This really should be on my Unstable Life blog but Google seems to have denied me access to that, presumably through inactivity, so I shall share this story here, slightly inappropriately on the news page.
I’ve been a bit fed up this week and that is rare for me, because I usually find in each day that there is something to look forward to, even if it is just walking the dogs. But the news in the real world, and to a degree in the racing world, just seems so relentlessly awful that I might have to stop reading the newspapers for a while.
And I’ve been thinking about my mum and my friend Nicky, and about how they’ve both been gone for three years now but my brain still can’t compute that they are no longer here. Thankfully I can still hear their voices so clearly in my head, but I would have given anything just to speak to mum this week, because sometimes you need to speak to someone who is on your side no matter what. They are rare beings, she was one of them, for me and for my three sisters.

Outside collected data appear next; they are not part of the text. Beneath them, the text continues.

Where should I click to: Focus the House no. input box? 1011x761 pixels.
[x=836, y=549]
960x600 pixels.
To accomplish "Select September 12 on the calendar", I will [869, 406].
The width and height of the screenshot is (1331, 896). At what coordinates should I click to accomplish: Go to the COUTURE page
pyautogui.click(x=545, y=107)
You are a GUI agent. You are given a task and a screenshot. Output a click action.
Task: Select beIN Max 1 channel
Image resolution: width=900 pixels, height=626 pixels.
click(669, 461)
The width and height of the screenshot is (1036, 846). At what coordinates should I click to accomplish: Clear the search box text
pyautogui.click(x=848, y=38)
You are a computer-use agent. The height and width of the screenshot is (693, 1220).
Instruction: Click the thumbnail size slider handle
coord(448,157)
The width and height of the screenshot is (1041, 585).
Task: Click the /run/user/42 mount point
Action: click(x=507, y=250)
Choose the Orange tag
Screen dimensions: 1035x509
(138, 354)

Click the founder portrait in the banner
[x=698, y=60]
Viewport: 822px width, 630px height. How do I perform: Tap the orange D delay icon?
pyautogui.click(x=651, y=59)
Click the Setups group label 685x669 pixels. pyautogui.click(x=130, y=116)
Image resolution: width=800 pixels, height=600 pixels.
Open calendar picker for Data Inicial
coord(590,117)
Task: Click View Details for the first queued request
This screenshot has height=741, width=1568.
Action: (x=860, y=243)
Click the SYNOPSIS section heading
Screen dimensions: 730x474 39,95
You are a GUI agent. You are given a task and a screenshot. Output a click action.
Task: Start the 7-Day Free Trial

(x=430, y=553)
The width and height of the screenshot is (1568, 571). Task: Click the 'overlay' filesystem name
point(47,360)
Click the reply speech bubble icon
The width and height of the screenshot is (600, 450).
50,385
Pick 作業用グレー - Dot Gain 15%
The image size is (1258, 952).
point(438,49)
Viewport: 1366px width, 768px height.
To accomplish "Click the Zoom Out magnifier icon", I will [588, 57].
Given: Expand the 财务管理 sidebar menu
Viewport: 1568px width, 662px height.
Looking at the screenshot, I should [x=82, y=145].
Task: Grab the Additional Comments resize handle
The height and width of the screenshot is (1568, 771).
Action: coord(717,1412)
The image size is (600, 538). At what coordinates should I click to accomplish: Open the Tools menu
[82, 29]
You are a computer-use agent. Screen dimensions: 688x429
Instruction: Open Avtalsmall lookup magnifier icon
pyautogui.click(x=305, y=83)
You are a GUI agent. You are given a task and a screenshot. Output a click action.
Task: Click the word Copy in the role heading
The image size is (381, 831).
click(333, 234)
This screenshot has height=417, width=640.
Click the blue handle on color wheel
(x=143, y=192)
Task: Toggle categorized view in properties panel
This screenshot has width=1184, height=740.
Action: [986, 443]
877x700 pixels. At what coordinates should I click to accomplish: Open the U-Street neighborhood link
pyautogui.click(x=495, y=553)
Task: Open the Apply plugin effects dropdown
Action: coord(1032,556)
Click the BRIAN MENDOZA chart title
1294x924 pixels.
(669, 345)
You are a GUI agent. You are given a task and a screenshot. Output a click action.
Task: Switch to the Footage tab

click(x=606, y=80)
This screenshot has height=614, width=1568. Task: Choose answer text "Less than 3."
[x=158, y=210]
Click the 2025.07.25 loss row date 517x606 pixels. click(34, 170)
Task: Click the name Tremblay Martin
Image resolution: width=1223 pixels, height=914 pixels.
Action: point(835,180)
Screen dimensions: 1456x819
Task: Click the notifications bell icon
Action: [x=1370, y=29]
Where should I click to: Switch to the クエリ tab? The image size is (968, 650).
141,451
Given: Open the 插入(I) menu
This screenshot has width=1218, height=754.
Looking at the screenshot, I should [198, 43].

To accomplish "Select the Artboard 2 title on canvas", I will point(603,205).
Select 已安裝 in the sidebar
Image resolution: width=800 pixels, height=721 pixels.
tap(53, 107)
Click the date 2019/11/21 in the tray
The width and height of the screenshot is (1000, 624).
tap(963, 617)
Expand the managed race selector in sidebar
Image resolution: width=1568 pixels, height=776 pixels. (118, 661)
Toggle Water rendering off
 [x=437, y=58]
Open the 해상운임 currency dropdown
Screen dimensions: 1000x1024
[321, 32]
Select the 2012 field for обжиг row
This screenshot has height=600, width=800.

Mum (pictured above) and Nicky are tied up in a slightly indirect way in our horse who is running today, Tarbat Ness. Nicky fell ill the autumn prior to him being born but she fought her way out of hospital and though not by any means at full strength was up through the night to foal him on 20 March 2019. I had kept a mare with Nicky and Chris from 2008 and the one thing I looked forward to more than almost anything else each year was Nicky’s phone call to tell me a foal had arrived safely. He was the last one she brought into the world for Lawrence and me.
Mum became ill not long after Nicky, the extent of her brain tumour being diagnosed in the first week of 2019. Less than a fortnight before that I had been in Golspie for a pre-Christmas visit. We have a long-running family joke about the Tarbat Ness lighthouse which can be seen from mum and dad’s house, looking across the firth to Portmahomack. We decided to have a walk round there on the day before I returned to Newmarket, not knowing then that it would be the last walk I would ever take with mum.
The early part of 2019 was a nightmare for the whole family. John’s father Claude died without warning, peacefully in his sleep, at the end of February. Then on 29 March mum died the week after our Reliable Man colt was born, his safe arrival and the phone call from Nicky providing some much needed happiness.
Lawrence and I take turns to name Ethics Girl’s offspring, and he kindly allowed me to give this little grey/brown foal the name of Tarbat Ness. It was meant to make the family laugh and, just as with every four-legged creature in this place, he has brought me a lot of happiness as I have watched him grow up mentally and physically. He now carries the silks worn by many jumpers raced and ridden by Mr C de P Berry over the years.
Tarbat Ness is still a long way from being the finished article and today’s race might be too competitive for him but I am excited about his future in the staying ranks in the coming years. He tries and he enjoys his work, just like his mum used to throughout her eight seasons here in training with John for Lawrence, Bill and Gerry.
Nicky has especially been in my mind in recent weeks as the third anniversary of her death on 20 July came and went. She was buried in a woodland cemetery in a place which seemed so perfectly and unpretentiously right for her resting place. That was the day before my 50th birthday and some of her legacy is that I really don’t care now that I am getting on a bit. It is a privilege to grow old, and one that sadly is not given to everyone.
Mum and Nicky shared a similar just-get-on-with-it attitude to life and they would probably be a bit cross with me for sitting here moping. So I’m not going to any more. Life really doesn’t give you enough time for that, so let’s switch off the news and, win or lose, later on we shall raise a glass to Tarbat Ness, a beacon of light by which to remember those much missed.